1. IMO, Epi's sweet spot is 40. I wouldn't wait until the last week to bump to 40. Personally, I'd run it either 20/30/30/40/40 or 20/30/40/40/40, especially since epi is all you're using on this cycle. 2 weeks of 40mg vs. 3 weeks of 40mg will be determined by assessing the sides you've experienced by the end of week 2, and either bumping to 40mg (no sides observed/very mild sides), or staying at 30mg for one more week (side effects affecting you pretty noticeably).
2. Yes you'll want an "estrogen blocker" on hand during your cycle. "Estrogen Blockers" are called Aromatase Inhibitors, Adex is my personal preference. It's prescription-grade, and assuming you're using a website I would suggest buying it along with your SERM (the site you buy from will likely have both available). Take it if you feel you have any gyno flair up. I recommend taking some as you come off your SERM at the end of PCT as well, just to ensure you protect against rebound gyno.
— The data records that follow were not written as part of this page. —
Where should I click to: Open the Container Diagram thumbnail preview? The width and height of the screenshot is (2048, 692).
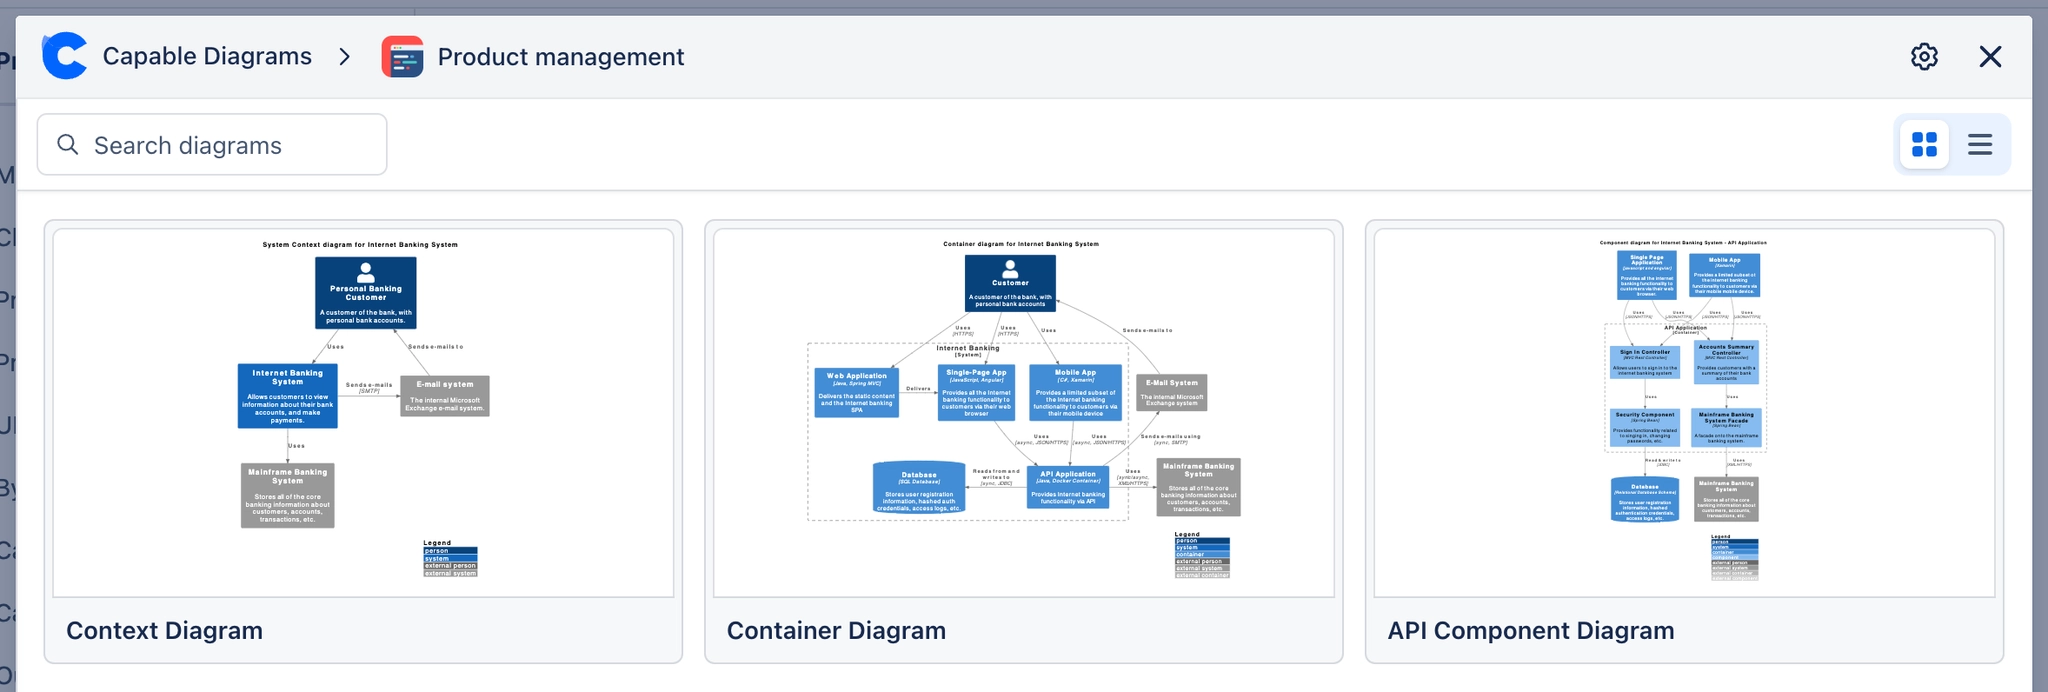coord(1023,412)
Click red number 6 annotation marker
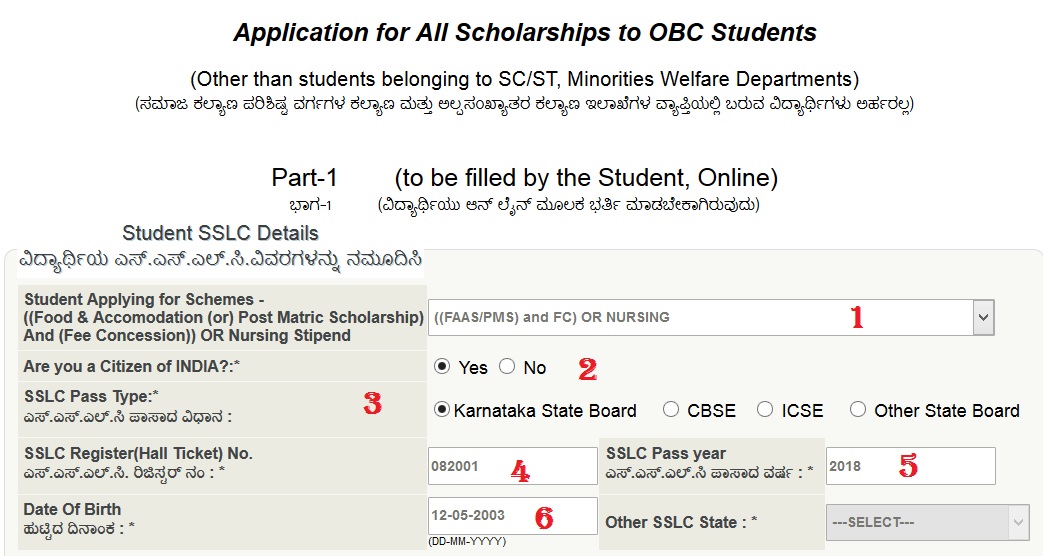 click(x=543, y=517)
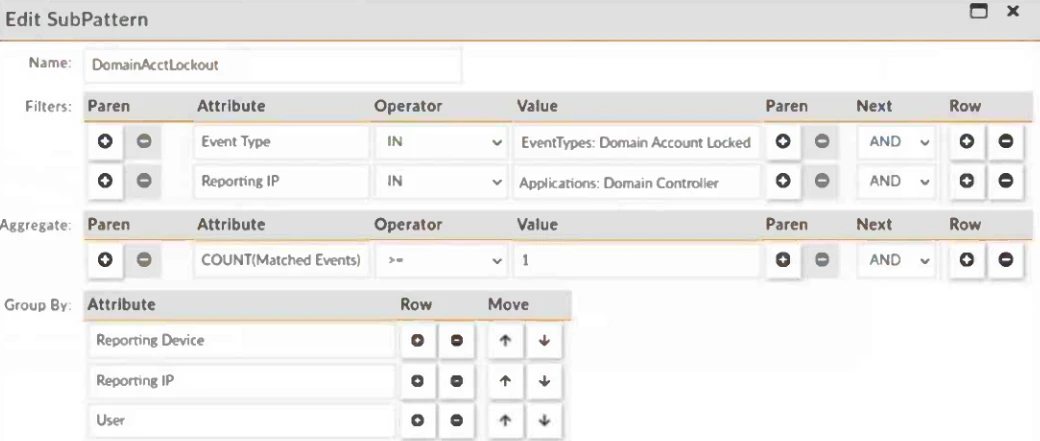Click the Name field containing DomainAcctLockout
This screenshot has height=441, width=1040.
pos(273,64)
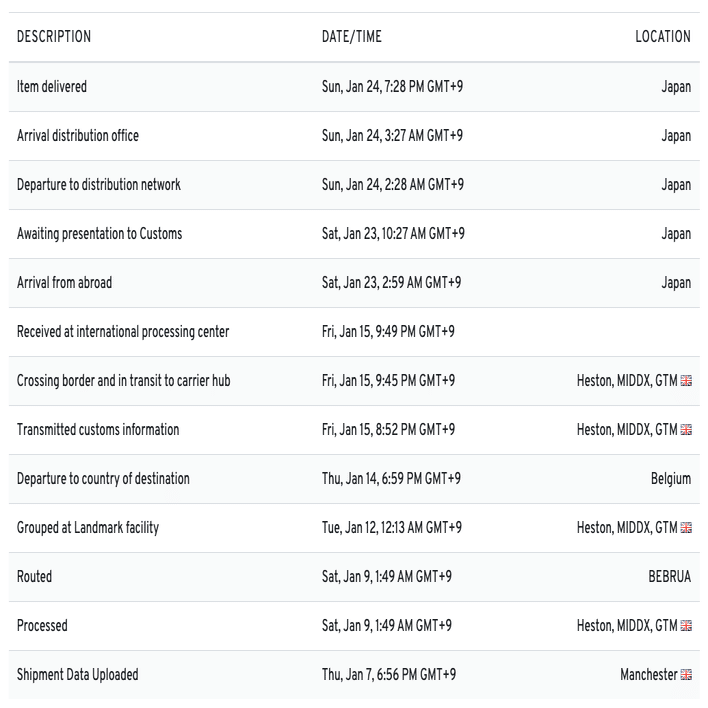Click the DESCRIPTION column header
Screen dimensions: 708x708
click(x=54, y=37)
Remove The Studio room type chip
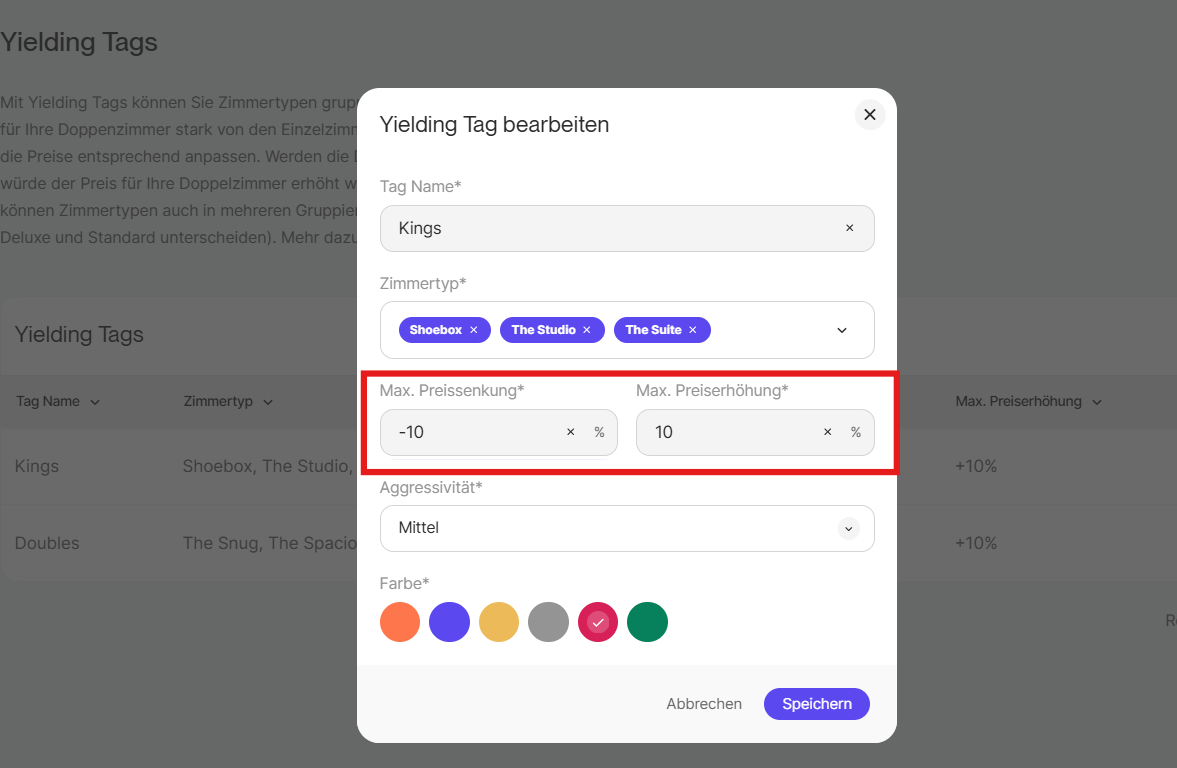1177x768 pixels. click(x=587, y=330)
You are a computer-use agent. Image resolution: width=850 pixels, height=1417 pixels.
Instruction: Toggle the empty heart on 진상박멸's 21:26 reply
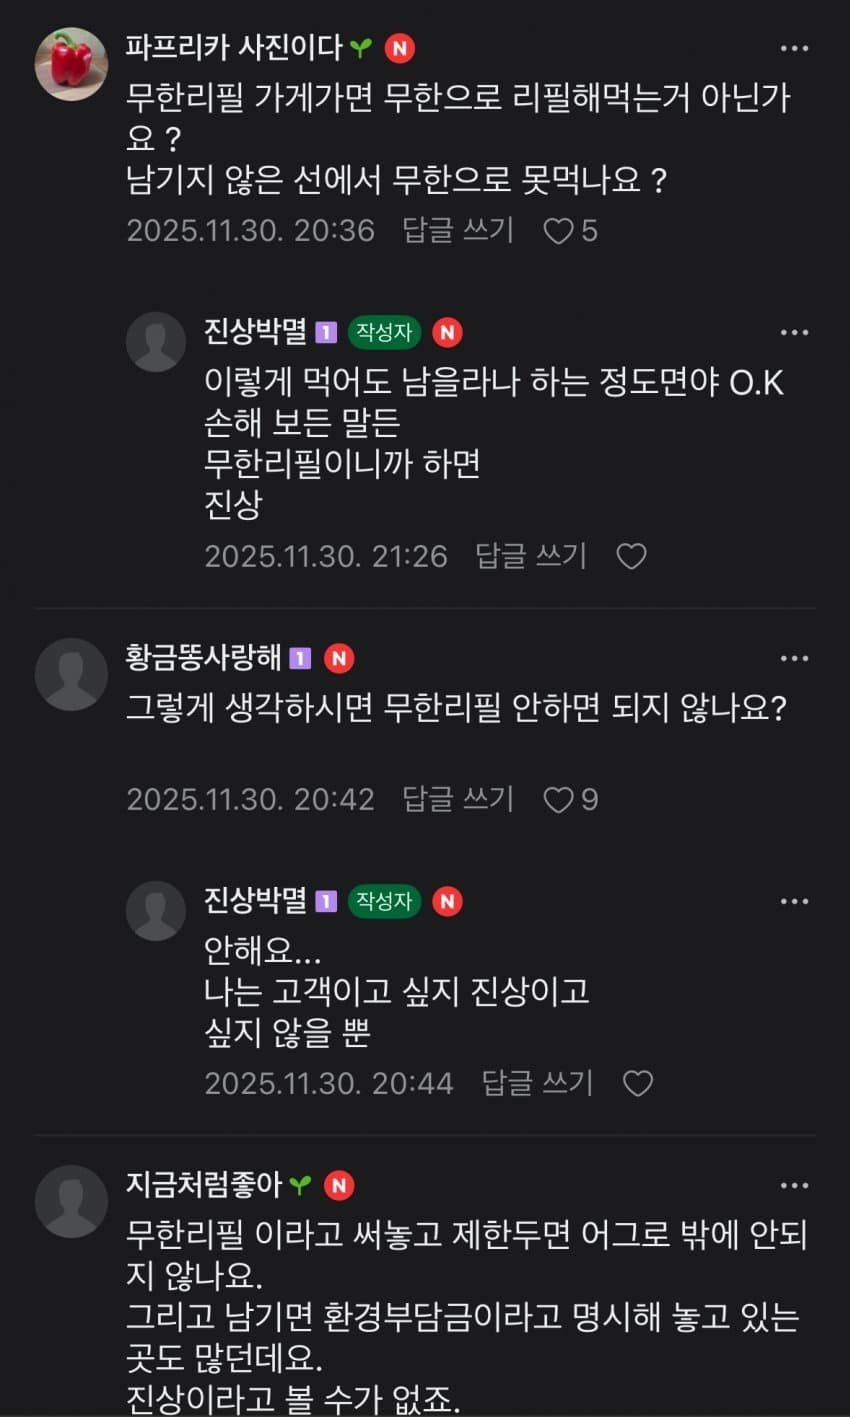[x=634, y=554]
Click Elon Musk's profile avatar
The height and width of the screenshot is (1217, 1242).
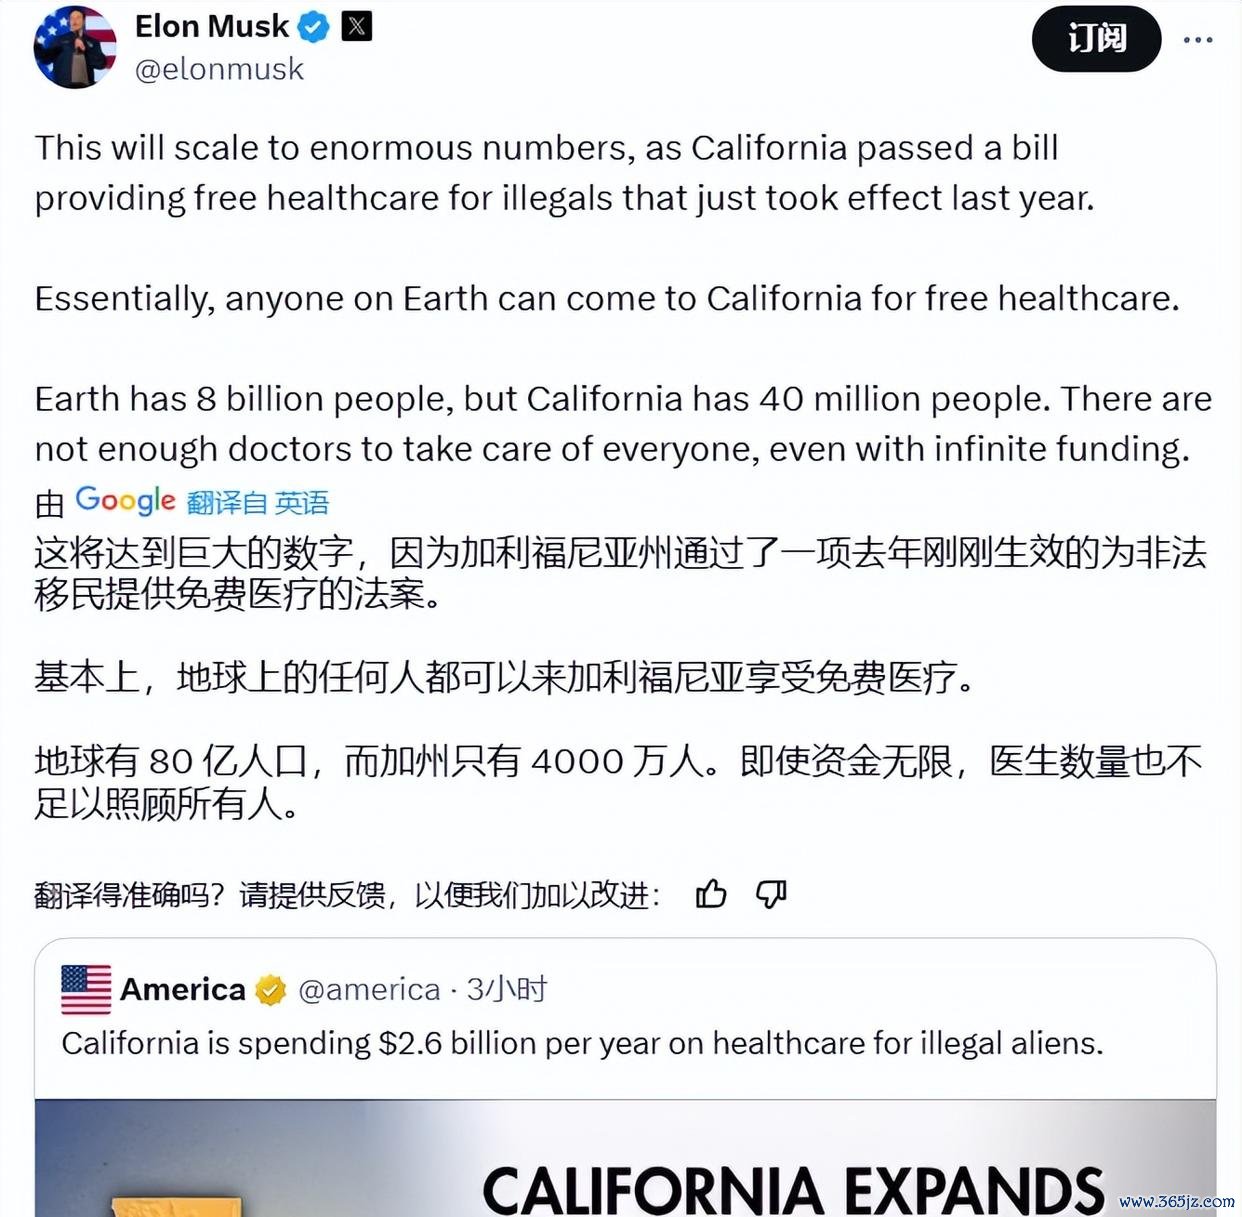pos(75,47)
3. Start PCT the day after your last epi dosage - epi has a short half life and clears your system pretty quickly (hence having to take it every day). Most people who start a cycle on a Monday are going to have their last dosage on a Sunday 4-5 weeks later, and start PCT on Monday. Clomid I like 100mg for the first 3 days, then lower it to 50 for the rest of that week and the next, and then take it down to 25 for two more weeks. If you don't feel fully recovered, you could put in 25mg for a 5th week.